The number of cyberattacks from organized hackers against the computer  
networks of U.S. companies continues to escalate. "Two recent examples  
have highlighted why companies need to work together: the Conficker  
worm and the Google attack," says Melissa Hathaway, a former  
cybersecurity adviser in the Bush and Obama administrations.

Trouble in China
In one particularly high-profile case, the computer systems of Google  
(GOOG) and more than 30 other companies, including Adobe Systems  
(ADBE), were breached by hackers based in China.The incident  
ultimately led Google to redirect its Chinese users to company servers  
in Hong Kong.

In February, security software vendor NetWitness said it had  
discovered that about 2,500 organizations had their PCs recruited into  
a network of spam-sending computers.

At a computer security conference at Stanford University on Mar. 17,  
government and industry officials said theft of intellectual property  
from hacking endangers the U.S. economy. Richard Schaeffer, director  
of information assurance at the intelligence-gathering National  
Security Agency, said during a panel discussion that the U.S. isn't  
taking theft of intellectual property due to hacking "seriously  
enough." Government and industry need to work together to stop it—or  
risk losing economic leadership, Schaeffer said. "It's not something  
we as a nation can afford to lose."

In 2008, chief information officers of 800 companies estimated that  
they had lost $4.6 billion worth of intellectual property due to  
cybercrime and employee theft, according to a January 2009 report from  
security software vendor McAfee (MFE).

Best Weapons: People
Cyberdefense competitions at Cal Poly Pomona and other universities  
are one example of increased public-private cooperation, as recruiters  
scour contestants for the next generation of cybersecurity talent.

Because cyberattacks happen so quickly and attackers can change  
tactics rapidly, experts say the fight often boils down to people  
skills—which side has the best-trained cyberwarriors. "The weapons of  
the next war will be people," says Alan Paller, director of research  
at SANS Institute, a research and educational organization for  
security professionals.

About 85% of critical U.S. infrastructure, including electric utility  
grids, telecommunications networks, and banking systems, are owned by  
private industry, according to the U.S. Homeland Security Dept. That  
means national security is interwoven with private companies' ability  
to protect their digital networks. "We're all playing defense, and  
we're all doing it for shareholder value, for customer value, for  
economic purposes," says John Stewart, Cisco's chief security officer.

The competition at Cal Poly Pomona is a grueling multiday affair. By 7  
p.m. on Mar. 27, the 19th hour of the event, the cases of Red Bull are  
gone, but the teams are still working in an auditorium on campus, some  
operating mock corporate networks, and others trying to infiltrate them.
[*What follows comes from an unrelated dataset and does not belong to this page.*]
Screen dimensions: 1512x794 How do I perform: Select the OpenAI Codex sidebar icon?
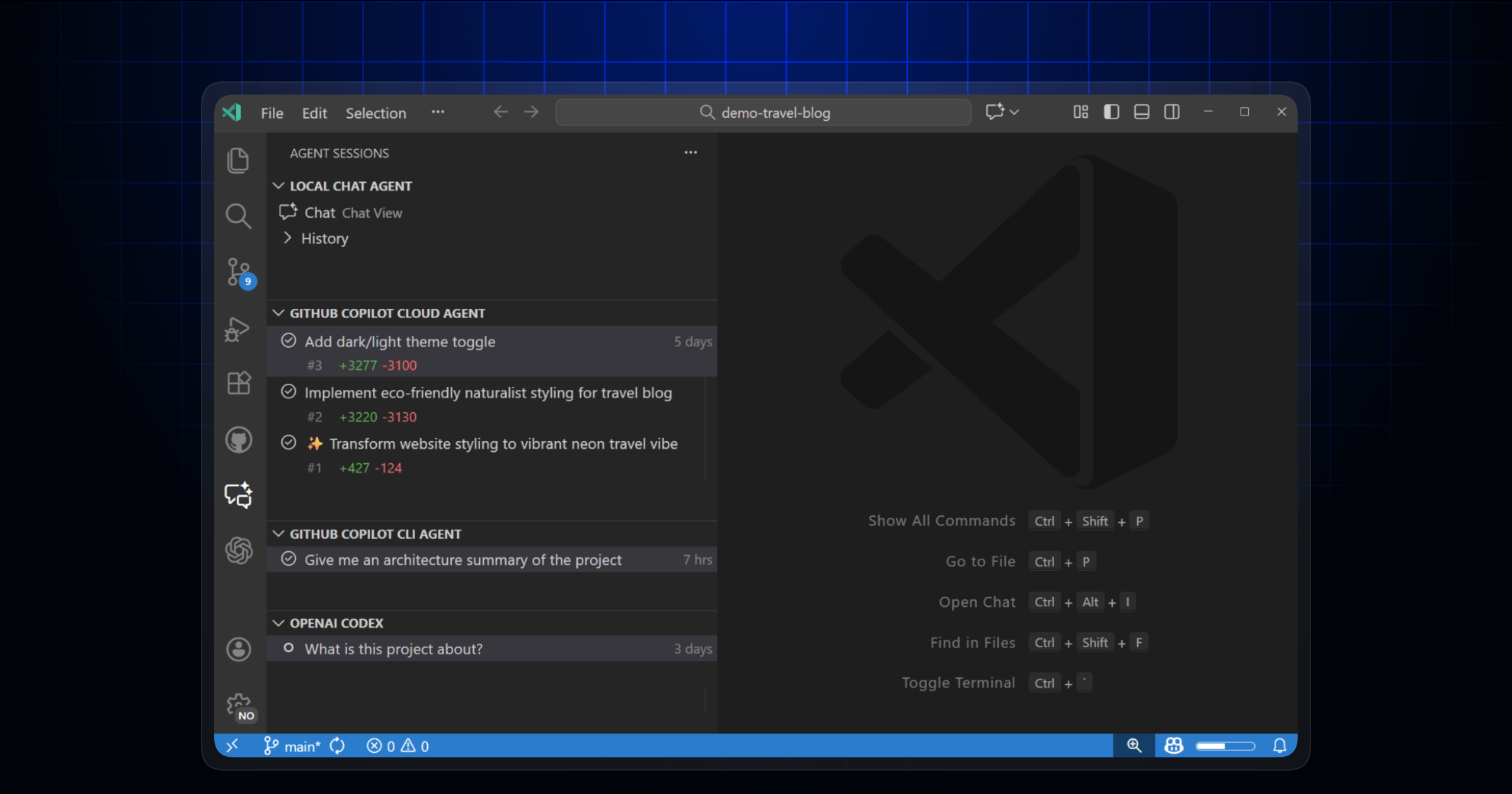(238, 551)
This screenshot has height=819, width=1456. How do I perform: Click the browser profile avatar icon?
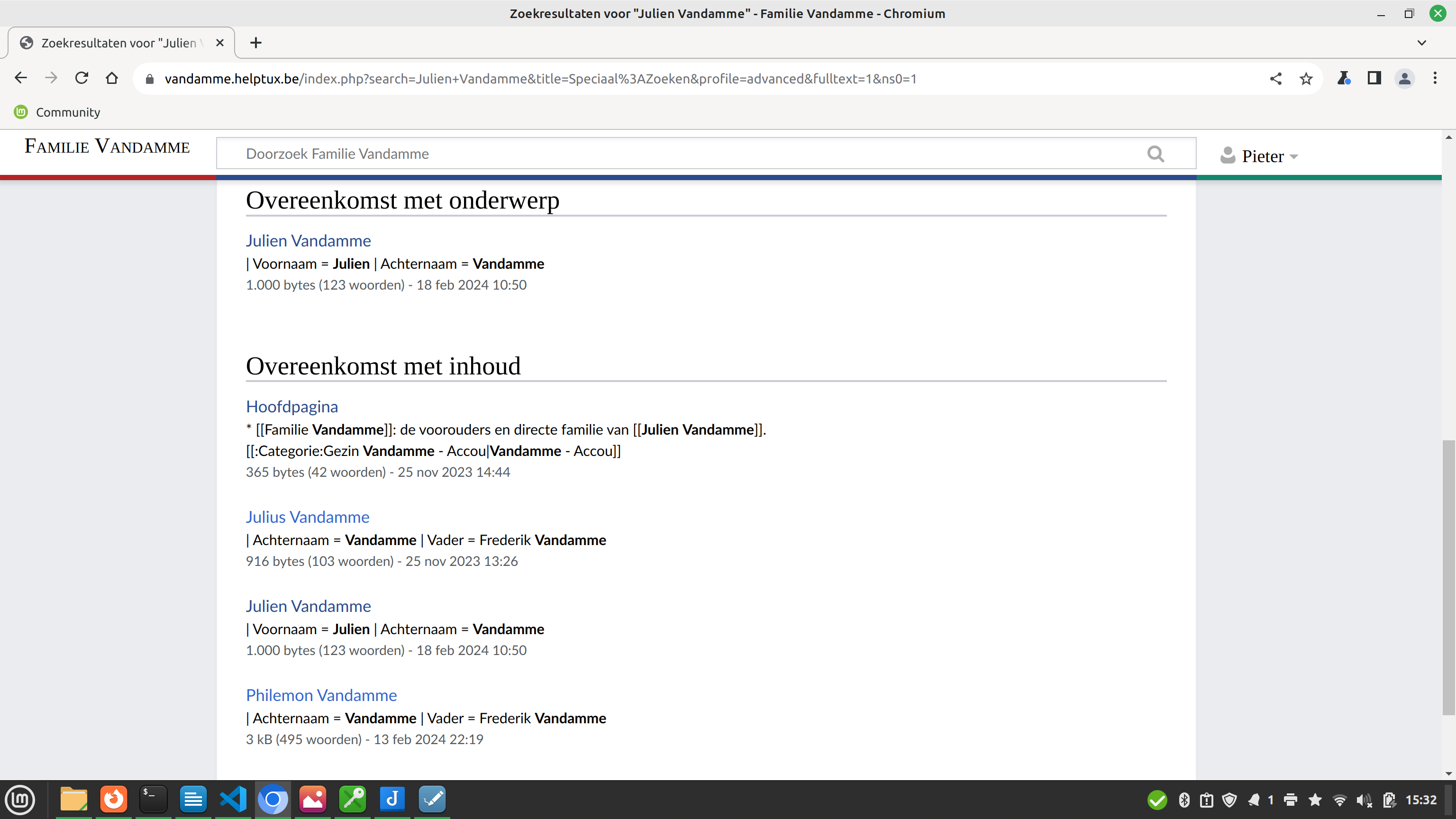click(x=1405, y=79)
The winners will go on to a national competition that begins Apr. 16  
in San Antonio. That conference has drawn such corporate sponsors as  
Microsoft (MSFT), McAfee, and Accenture (ACN). A separate government  
talent search, the U.S. Cyber Challenge, aims to find 10,000 young  
cybersecurity workers through a series of national competitions.

Alluring Pay Scales
Starting salaries in Internet security can reach $100,000, says  
Boeing's Greenberg.

Alisha Kloc, 25, began working as a systems security engineer at  
Boeing last year after competing in the 2009 cyberdefense competition  
at Cal Poly and meeting technical director Greenberg. "The competition  
gave me a good feel for how things work in the real world," she says.

Students said knowing that potential employers were watching the  
conference gave them extra incentive to perform. "We took this very  
seriously," says David Hunter, a member of the winning team from Cal  
Poly Pomona.

Osborn says it's his dream to work in the cybersecurity field. He  
spends evenings and weekends learning what he can on his own. "I've  
been doing this since I was 14," he says. At the end of the  
conference, two people approached him about jobs.

It's another small step in the hunt for fresh talent to bolster the  
nation's computer security defenses.

King is a writer for Bloomberg BusinessWeek in San Francisco.